To do: Copy out all of the data below with "Identify the location of" swapped for "Find the position of" wherever it occurs, changing nothing else.

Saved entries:
>>>>
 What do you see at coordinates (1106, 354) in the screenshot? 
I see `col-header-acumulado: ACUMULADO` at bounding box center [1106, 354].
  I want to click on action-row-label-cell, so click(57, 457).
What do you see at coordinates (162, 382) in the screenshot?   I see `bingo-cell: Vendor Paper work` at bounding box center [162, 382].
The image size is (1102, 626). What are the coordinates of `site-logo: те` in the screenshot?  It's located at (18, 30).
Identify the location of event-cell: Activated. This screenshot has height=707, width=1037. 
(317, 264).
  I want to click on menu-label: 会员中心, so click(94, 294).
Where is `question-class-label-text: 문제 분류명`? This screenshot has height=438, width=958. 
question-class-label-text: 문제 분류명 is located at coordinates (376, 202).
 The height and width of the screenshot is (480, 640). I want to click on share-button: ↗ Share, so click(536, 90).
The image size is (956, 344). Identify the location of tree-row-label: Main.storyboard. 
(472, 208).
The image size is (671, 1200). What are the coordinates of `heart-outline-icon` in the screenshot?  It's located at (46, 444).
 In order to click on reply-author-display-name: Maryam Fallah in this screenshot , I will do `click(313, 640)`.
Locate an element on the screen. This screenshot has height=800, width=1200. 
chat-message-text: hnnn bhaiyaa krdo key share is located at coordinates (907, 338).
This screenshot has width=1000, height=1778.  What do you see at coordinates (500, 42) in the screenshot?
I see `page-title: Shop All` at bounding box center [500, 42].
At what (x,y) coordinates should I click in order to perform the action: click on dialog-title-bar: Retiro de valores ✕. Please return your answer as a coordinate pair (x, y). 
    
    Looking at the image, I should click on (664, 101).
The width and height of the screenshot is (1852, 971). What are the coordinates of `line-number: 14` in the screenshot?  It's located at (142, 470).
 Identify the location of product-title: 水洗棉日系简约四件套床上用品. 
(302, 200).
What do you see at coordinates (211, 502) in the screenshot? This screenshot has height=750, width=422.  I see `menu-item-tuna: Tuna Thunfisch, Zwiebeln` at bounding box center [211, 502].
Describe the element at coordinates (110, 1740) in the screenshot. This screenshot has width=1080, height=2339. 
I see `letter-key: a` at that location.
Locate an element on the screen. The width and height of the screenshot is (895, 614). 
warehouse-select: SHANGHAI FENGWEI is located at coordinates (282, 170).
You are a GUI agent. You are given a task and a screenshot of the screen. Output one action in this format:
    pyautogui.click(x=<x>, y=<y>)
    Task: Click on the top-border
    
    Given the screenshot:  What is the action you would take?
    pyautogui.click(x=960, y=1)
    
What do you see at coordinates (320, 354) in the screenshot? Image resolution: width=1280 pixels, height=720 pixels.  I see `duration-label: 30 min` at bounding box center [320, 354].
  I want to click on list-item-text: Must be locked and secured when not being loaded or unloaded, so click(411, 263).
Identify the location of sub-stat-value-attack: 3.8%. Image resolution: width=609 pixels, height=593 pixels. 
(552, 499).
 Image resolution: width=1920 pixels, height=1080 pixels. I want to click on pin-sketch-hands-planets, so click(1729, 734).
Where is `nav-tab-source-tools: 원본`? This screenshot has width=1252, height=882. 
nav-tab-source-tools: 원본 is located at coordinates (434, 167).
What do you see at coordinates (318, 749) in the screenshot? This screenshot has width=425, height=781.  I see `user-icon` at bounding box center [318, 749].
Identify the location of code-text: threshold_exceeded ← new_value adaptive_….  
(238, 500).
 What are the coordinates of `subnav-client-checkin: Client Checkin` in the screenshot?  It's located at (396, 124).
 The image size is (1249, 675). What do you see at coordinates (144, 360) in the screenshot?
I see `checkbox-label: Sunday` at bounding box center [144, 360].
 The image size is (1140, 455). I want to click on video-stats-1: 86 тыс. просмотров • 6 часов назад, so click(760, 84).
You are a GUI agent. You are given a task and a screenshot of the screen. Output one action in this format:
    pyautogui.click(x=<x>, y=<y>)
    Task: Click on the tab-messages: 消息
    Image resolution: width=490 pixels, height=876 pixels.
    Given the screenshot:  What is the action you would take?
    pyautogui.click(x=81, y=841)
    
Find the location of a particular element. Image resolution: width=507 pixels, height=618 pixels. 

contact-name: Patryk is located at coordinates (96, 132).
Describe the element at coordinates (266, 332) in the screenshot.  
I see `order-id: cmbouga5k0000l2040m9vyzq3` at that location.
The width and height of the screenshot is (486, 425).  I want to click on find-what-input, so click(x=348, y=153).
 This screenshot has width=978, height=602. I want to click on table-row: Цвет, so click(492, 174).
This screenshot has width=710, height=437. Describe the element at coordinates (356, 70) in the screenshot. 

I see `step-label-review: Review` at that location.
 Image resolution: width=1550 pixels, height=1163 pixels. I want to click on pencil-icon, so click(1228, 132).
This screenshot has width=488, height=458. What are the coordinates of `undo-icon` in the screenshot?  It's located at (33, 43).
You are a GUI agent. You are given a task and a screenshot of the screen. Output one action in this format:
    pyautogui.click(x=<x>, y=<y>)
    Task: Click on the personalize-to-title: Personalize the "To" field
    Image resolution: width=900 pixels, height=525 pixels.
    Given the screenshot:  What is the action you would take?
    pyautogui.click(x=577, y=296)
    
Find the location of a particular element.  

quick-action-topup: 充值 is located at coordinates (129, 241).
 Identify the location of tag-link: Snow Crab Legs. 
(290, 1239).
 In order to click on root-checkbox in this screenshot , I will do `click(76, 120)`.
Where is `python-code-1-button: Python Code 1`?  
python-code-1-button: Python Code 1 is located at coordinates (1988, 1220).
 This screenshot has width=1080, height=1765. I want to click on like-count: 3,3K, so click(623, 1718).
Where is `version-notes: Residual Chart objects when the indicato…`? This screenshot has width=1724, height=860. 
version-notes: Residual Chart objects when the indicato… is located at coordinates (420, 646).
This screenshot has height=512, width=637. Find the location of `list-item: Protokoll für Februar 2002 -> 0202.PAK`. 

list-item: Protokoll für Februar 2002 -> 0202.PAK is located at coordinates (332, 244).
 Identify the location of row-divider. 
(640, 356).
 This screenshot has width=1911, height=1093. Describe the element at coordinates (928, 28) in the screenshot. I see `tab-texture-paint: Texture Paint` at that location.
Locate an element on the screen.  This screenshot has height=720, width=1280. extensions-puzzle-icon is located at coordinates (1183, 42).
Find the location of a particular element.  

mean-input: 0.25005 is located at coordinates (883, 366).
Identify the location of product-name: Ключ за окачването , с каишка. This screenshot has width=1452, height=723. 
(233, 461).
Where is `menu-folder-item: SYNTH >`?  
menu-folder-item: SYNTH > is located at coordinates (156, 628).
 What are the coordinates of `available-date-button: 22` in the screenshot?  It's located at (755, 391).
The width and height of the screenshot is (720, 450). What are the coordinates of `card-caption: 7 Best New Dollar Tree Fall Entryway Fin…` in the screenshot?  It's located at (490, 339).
<<<<
Response area:
 What do you see at coordinates (1106, 354) in the screenshot? 
I see `col-header-acumulado: ACUMULADO` at bounding box center [1106, 354].
  I want to click on action-row-label-cell, so click(57, 457).
What do you see at coordinates (162, 382) in the screenshot?   I see `bingo-cell: Vendor Paper work` at bounding box center [162, 382].
The image size is (1102, 626). What are the coordinates of `site-logo: те` in the screenshot?  It's located at (18, 30).
Find the position of event-cell: Activated. This screenshot has height=707, width=1037. 
(317, 264).
  I want to click on menu-label: 会员中心, so click(94, 294).
Where is `question-class-label-text: 문제 분류명`? This screenshot has height=438, width=958. 
question-class-label-text: 문제 분류명 is located at coordinates (376, 202).
 The height and width of the screenshot is (480, 640). I want to click on share-button: ↗ Share, so click(536, 90).
The image size is (956, 344). Find the position of tree-row-label: Main.storyboard. 
(472, 208).
The image size is (671, 1200). What are the coordinates of `heart-outline-icon` in the screenshot?  It's located at (46, 444).
 In order to click on reply-author-display-name: Maryam Fallah in this screenshot , I will do `click(313, 640)`.
Locate an element on the screen. This screenshot has height=800, width=1200. 
chat-message-text: hnnn bhaiyaa krdo key share is located at coordinates (907, 338).
This screenshot has width=1000, height=1778.  What do you see at coordinates (500, 42) in the screenshot?
I see `page-title: Shop All` at bounding box center [500, 42].
At what (x,y) coordinates should I click in order to perform the action: click on dialog-title-bar: Retiro de valores ✕. Please return your answer as a coordinate pair (x, y). 
    
    Looking at the image, I should click on (664, 101).
The width and height of the screenshot is (1852, 971). What are the coordinates of `line-number: 14` in the screenshot?  It's located at (142, 470).
 Find the position of product-title: 水洗棉日系简约四件套床上用品. 
(302, 200).
What do you see at coordinates (211, 502) in the screenshot? This screenshot has height=750, width=422.  I see `menu-item-tuna: Tuna Thunfisch, Zwiebeln` at bounding box center [211, 502].
Describe the element at coordinates (110, 1740) in the screenshot. This screenshot has width=1080, height=2339. 
I see `letter-key: a` at that location.
Locate an element on the screen. The width and height of the screenshot is (895, 614). 
warehouse-select: SHANGHAI FENGWEI is located at coordinates (282, 170).
You are a GUI agent. You are given a task and a screenshot of the screen. Output one action in this format:
    pyautogui.click(x=<x>, y=<y>)
    Task: Click on the top-border
    
    Given the screenshot:  What is the action you would take?
    pyautogui.click(x=960, y=1)
    
What do you see at coordinates (320, 354) in the screenshot? Image resolution: width=1280 pixels, height=720 pixels.  I see `duration-label: 30 min` at bounding box center [320, 354].
  I want to click on list-item-text: Must be locked and secured when not being loaded or unloaded, so click(411, 263).
Find the position of sub-stat-value-attack: 3.8%. Image resolution: width=609 pixels, height=593 pixels. 
(552, 499).
 Image resolution: width=1920 pixels, height=1080 pixels. I want to click on pin-sketch-hands-planets, so click(1729, 734).
Where is `nav-tab-source-tools: 원본`? This screenshot has width=1252, height=882. 
nav-tab-source-tools: 원본 is located at coordinates (434, 167).
What do you see at coordinates (318, 749) in the screenshot? This screenshot has width=425, height=781.  I see `user-icon` at bounding box center [318, 749].
Find the position of code-text: threshold_exceeded ← new_value adaptive_….  
(238, 500).
 What are the coordinates of `subnav-client-checkin: Client Checkin` in the screenshot?  It's located at (396, 124).
 The image size is (1249, 675). What do you see at coordinates (144, 360) in the screenshot?
I see `checkbox-label: Sunday` at bounding box center [144, 360].
 The image size is (1140, 455). I want to click on video-stats-1: 86 тыс. просмотров • 6 часов назад, so click(760, 84).
You are a GUI agent. You are given a task and a screenshot of the screen. Output one action in this format:
    pyautogui.click(x=<x>, y=<y>)
    Task: Click on the tab-messages: 消息
    Image resolution: width=490 pixels, height=876 pixels.
    Given the screenshot:  What is the action you would take?
    pyautogui.click(x=81, y=841)
    
Find the location of a particular element. Image resolution: width=507 pixels, height=618 pixels. 

contact-name: Patryk is located at coordinates (96, 132).
Describe the element at coordinates (266, 332) in the screenshot.  
I see `order-id: cmbouga5k0000l2040m9vyzq3` at that location.
The width and height of the screenshot is (486, 425).  I want to click on find-what-input, so click(x=348, y=153).
 This screenshot has width=978, height=602. I want to click on table-row: Цвет, so click(492, 174).
This screenshot has width=710, height=437. Describe the element at coordinates (356, 70) in the screenshot. 

I see `step-label-review: Review` at that location.
 Image resolution: width=1550 pixels, height=1163 pixels. I want to click on pencil-icon, so click(1228, 132).
This screenshot has width=488, height=458. What are the coordinates of `undo-icon` in the screenshot?  It's located at (33, 43).
You are a GUI agent. You are given a task and a screenshot of the screen. Output one action in this format:
    pyautogui.click(x=<x>, y=<y>)
    Task: Click on the personalize-to-title: Personalize the "To" field
    Image resolution: width=900 pixels, height=525 pixels.
    Given the screenshot:  What is the action you would take?
    pyautogui.click(x=577, y=296)
    
Find the location of a particular element.  

quick-action-topup: 充值 is located at coordinates (129, 241).
 Find the position of tag-link: Snow Crab Legs. 
(290, 1239).
 In order to click on root-checkbox in this screenshot , I will do `click(76, 120)`.
Where is `python-code-1-button: Python Code 1`?  
python-code-1-button: Python Code 1 is located at coordinates (1988, 1220).
 This screenshot has width=1080, height=1765. I want to click on like-count: 3,3K, so click(623, 1718).
Where is `version-notes: Residual Chart objects when the indicato…`? This screenshot has width=1724, height=860. 
version-notes: Residual Chart objects when the indicato… is located at coordinates (420, 646).
This screenshot has height=512, width=637. Find the location of `list-item: Protokoll für Februar 2002 -> 0202.PAK`. 

list-item: Protokoll für Februar 2002 -> 0202.PAK is located at coordinates (332, 244).
 Find the position of row-divider. 
(640, 356).
 This screenshot has width=1911, height=1093. Describe the element at coordinates (928, 28) in the screenshot. I see `tab-texture-paint: Texture Paint` at that location.
Locate an element on the screen.  This screenshot has height=720, width=1280. extensions-puzzle-icon is located at coordinates (1183, 42).
Find the location of a particular element.  

mean-input: 0.25005 is located at coordinates (883, 366).
Find the position of product-name: Ключ за окачването , с каишка. This screenshot has width=1452, height=723. 
(233, 461).
Where is `menu-folder-item: SYNTH >`?  
menu-folder-item: SYNTH > is located at coordinates (156, 628).
 What are the coordinates of `available-date-button: 22` in the screenshot?  It's located at (755, 391).
The width and height of the screenshot is (720, 450). What are the coordinates of `card-caption: 7 Best New Dollar Tree Fall Entryway Fin…` in the screenshot?  It's located at (490, 339).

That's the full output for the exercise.